Me:  (jokingly appalled) Are you offering me sugar during my sugar detox?

Mark:  Yes.  Just one sip.

Me:  There is never ‘just one’ with me.  I don’t work that way.  I’m an all or nothing kind of gal.  If I took one sip, I’d drink the whole thing and then I’d go straight to hell.

Mark:  Then I’ll follow you there.  We’ll kick Satan out and it will be our own little paradise.

paradise

While I was able to resist the slurpee, I proved myself right later in the week.  For our anniversary we went to Outback for dinner and I allowed myself the treat of the irresistible coconut shrimp.  There could only be a little bit of sugar in that dipping sauce – and not much gluten in the batter.  And we haven’t eaten out this nice in so long…

After devouring the shrimp with pure delight, I received my gluten free (and sugar free) ribs.  You ever try eating sauce-free ribs?  There are the ribs, plainly sitting on their plate like an unwanted outcast, not even attempting to beg to be eaten.  They acknowledge that they wouldn’t even eat them.  But I do try.

And after that first hopeless bite that I knew wouldn’t turn out well, I say out loud, “what a sad, sad existence.”

Mark nods his head and asks, “what?”

I answer, “To be gluten and sugar free for your whole life.  I mean, who eats ribs without sauce?  What’s the point?”  I suddenly understood why my nieces and nephews all went through their stages of dipping their fry in ketchup and only licking the ketchup off, or the carrot in ranch dressing, and only licking the ranch off.
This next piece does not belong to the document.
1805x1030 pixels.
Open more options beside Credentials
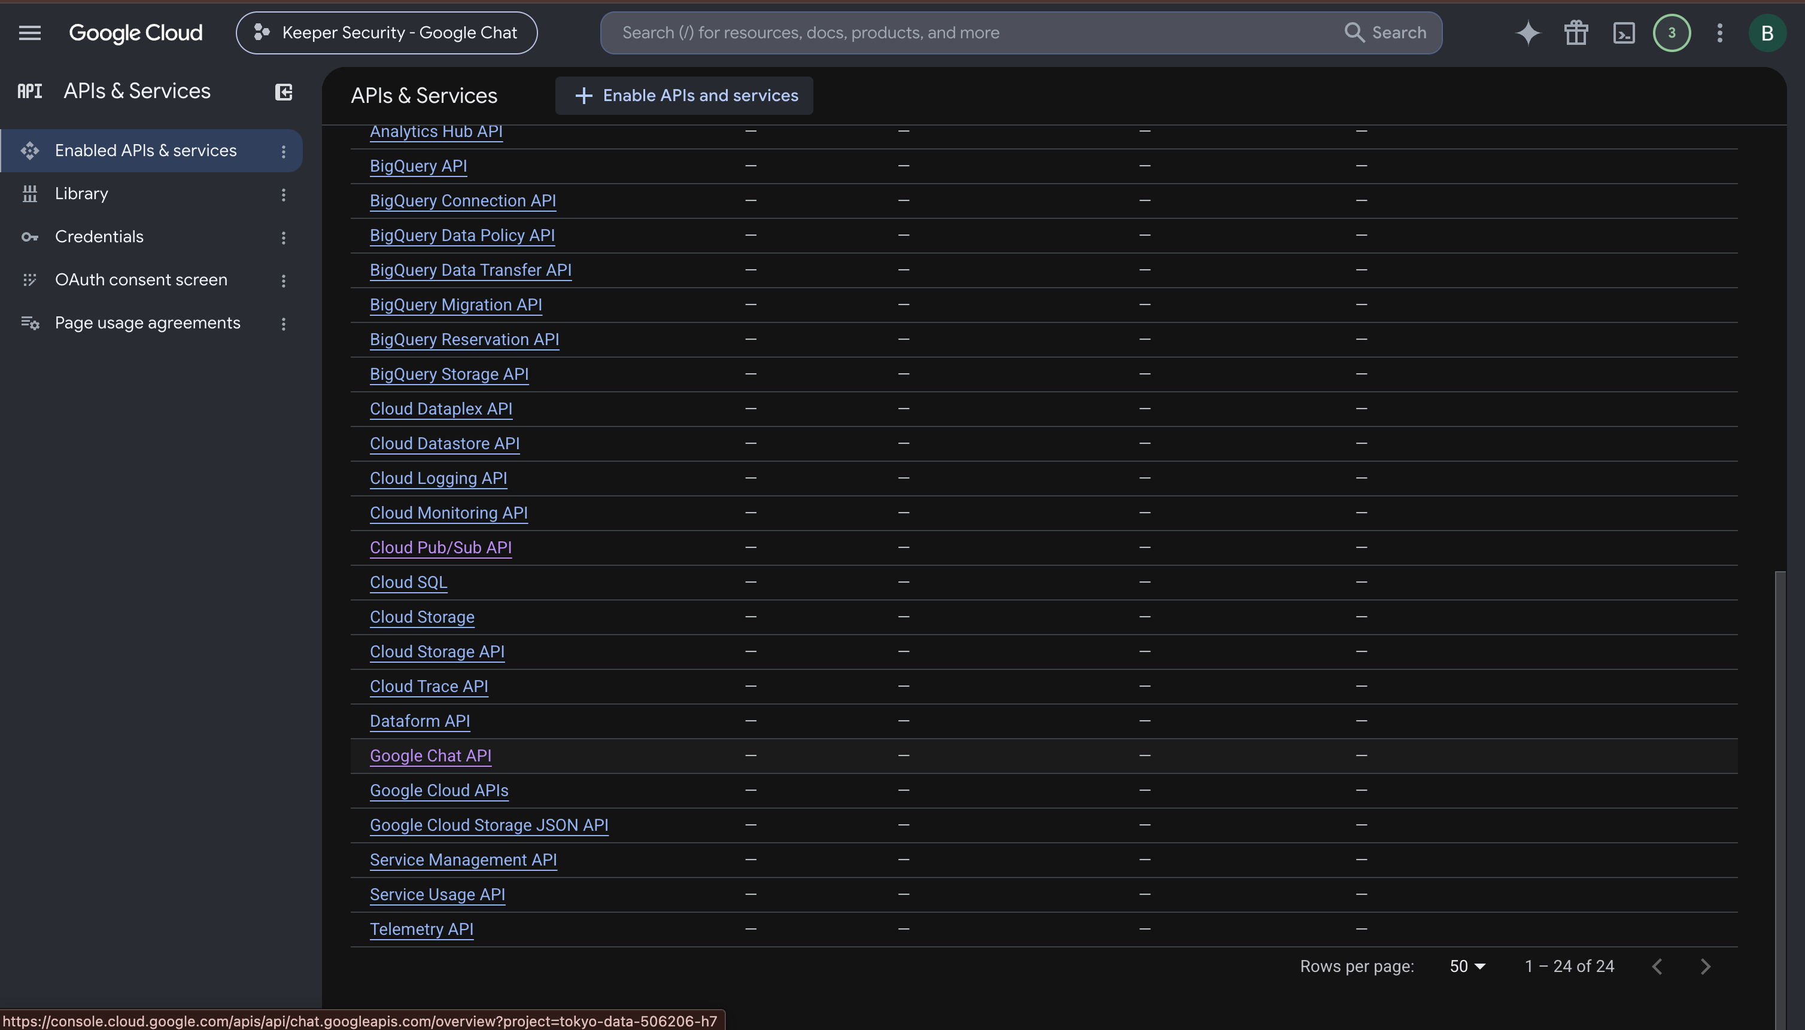[283, 238]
That barbecue sauce was all I wanted in that moment.  Please, take away the ribs.  Just bring me the barbecue sauce.

So out came the sauce.  And onto the ribs it was generously slathered.  And it was so, so good.

And then there was the movie theater last night.

That warm buttery, salty popcorn with those chocolaty M&M’s is such a winning combination, I thought.  I’ve already messed up royally…

And so it goes.

There is never ‘just one’ with me.

I’m an all or nothing kind of gal.  Perfectly strong for six weeks, and then, BAM!  One exception, and all will power is lost.

So when I fall off the wagon, there is no telling when I’ll finally get back on, if ever.